- EXERCISE INSTRUCTIONS -
Return, exactly and with nothing added, the line with "Task: Open the Edit Template link" together with all lines after it through the end of the data below. No pictures belong in the copy.

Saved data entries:
☆ ☆ ☆ ☆

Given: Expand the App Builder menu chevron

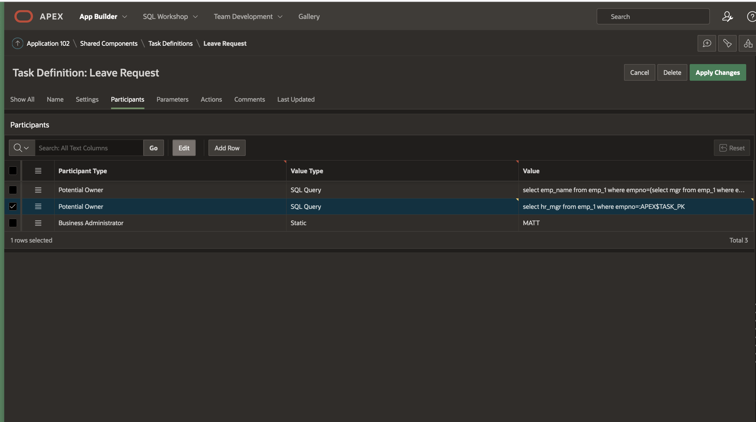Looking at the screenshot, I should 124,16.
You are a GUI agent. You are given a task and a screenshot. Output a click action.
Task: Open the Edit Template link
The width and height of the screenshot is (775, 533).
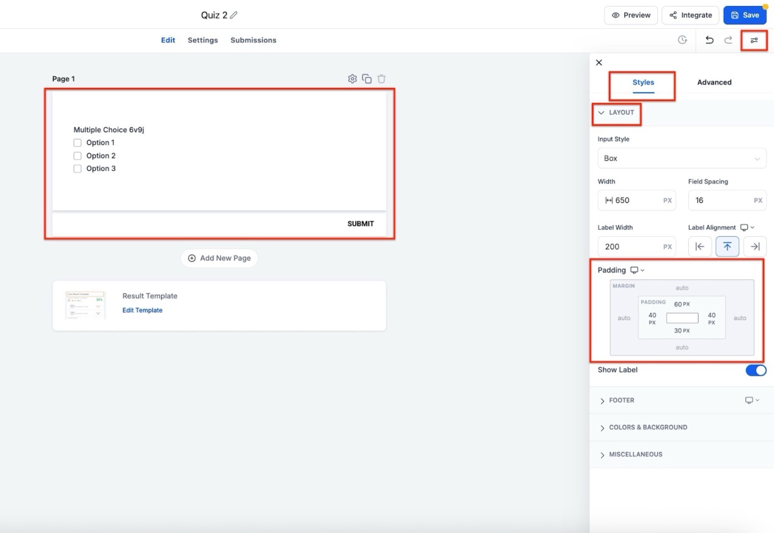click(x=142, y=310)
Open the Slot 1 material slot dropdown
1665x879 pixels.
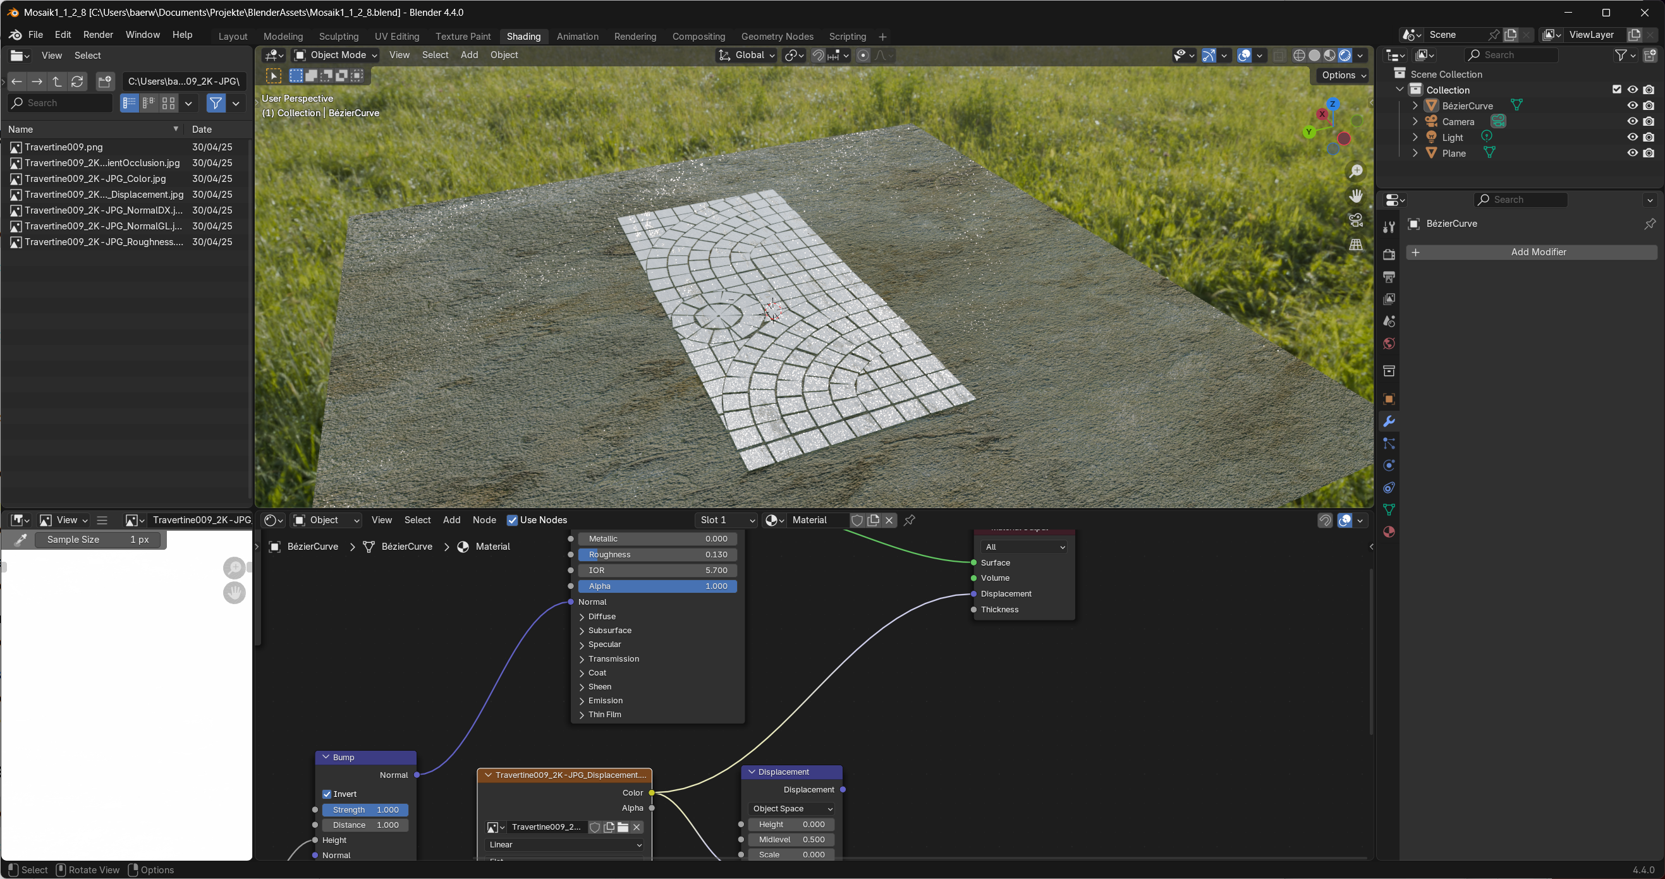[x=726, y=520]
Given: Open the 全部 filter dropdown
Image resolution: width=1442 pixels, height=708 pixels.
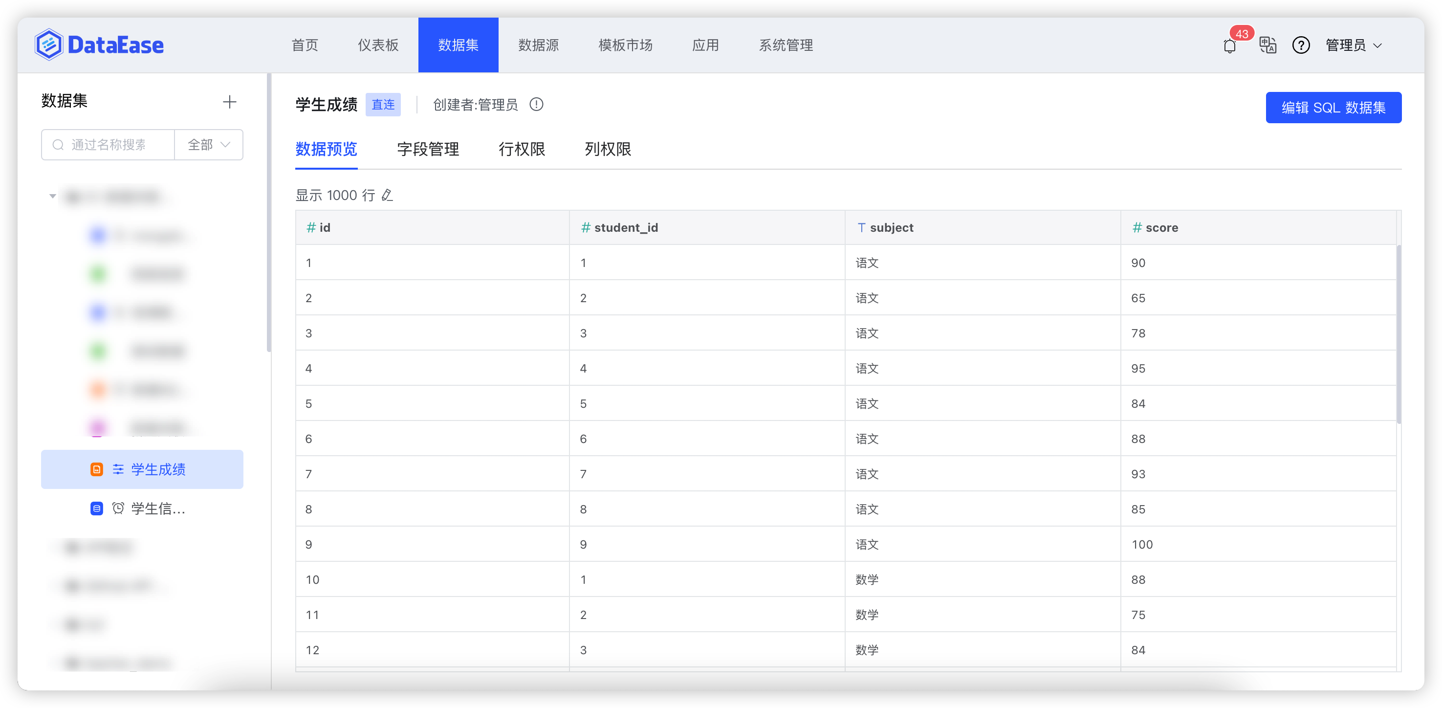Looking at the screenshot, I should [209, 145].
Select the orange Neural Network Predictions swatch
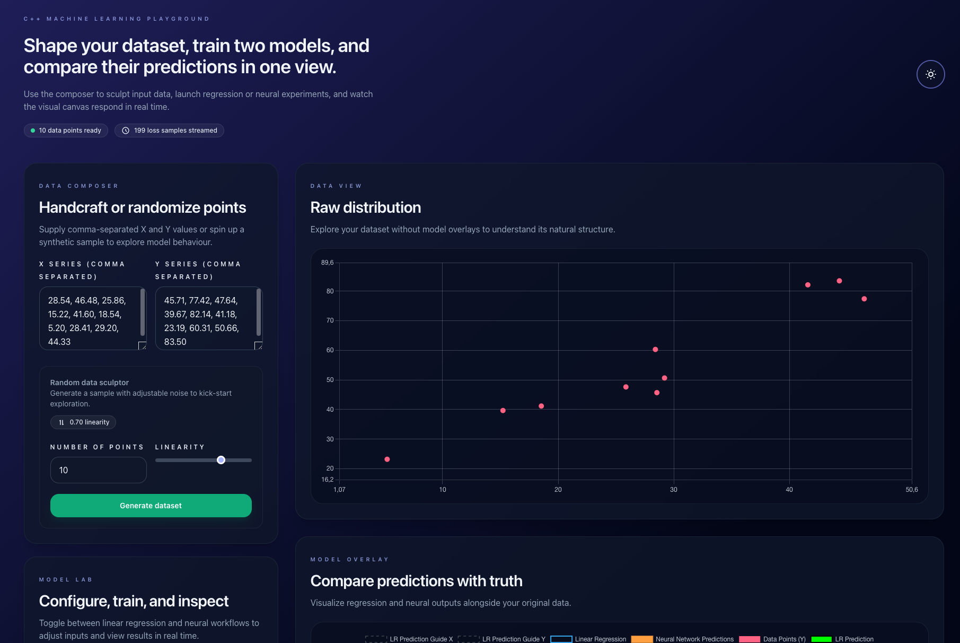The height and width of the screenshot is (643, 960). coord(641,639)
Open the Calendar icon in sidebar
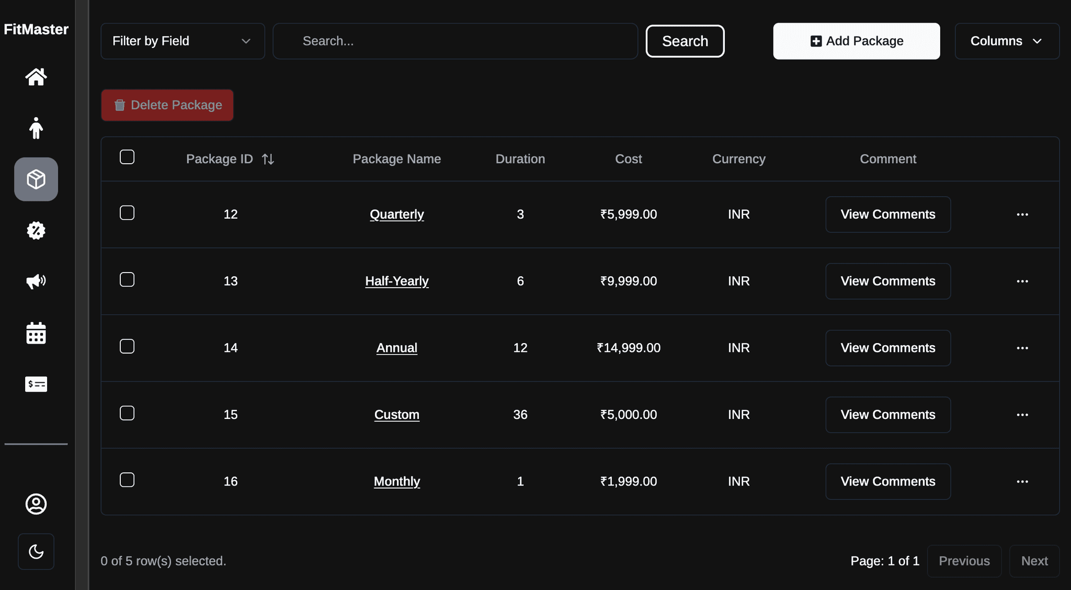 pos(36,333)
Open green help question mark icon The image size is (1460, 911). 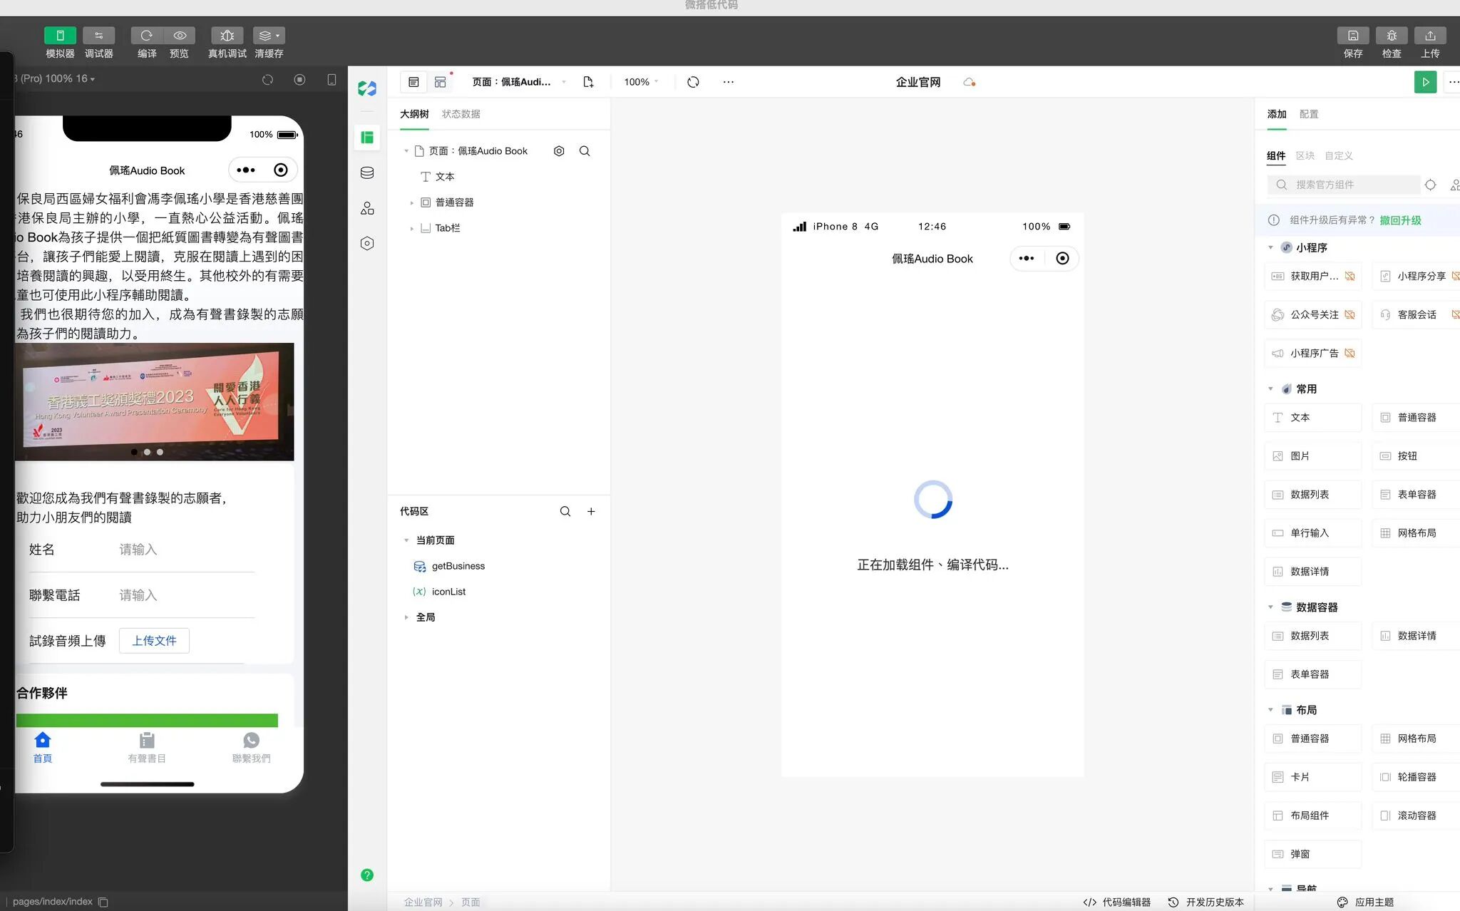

☆ ☆ ☆ ☆

- TASK ANSWER -
Task: Open the Edit Template link
The width and height of the screenshot is (775, 533).
click(x=142, y=310)
Open the Slot 1 material slot dropdown
1665x879 pixels.
[x=726, y=520]
Given: Open the 全部 filter dropdown
Image resolution: width=1442 pixels, height=708 pixels.
Looking at the screenshot, I should [209, 145].
Select the orange Neural Network Predictions swatch
The height and width of the screenshot is (643, 960). coord(641,639)
Open the Calendar icon in sidebar
 pos(36,333)
Open green help question mark icon The image size is (1460, 911). 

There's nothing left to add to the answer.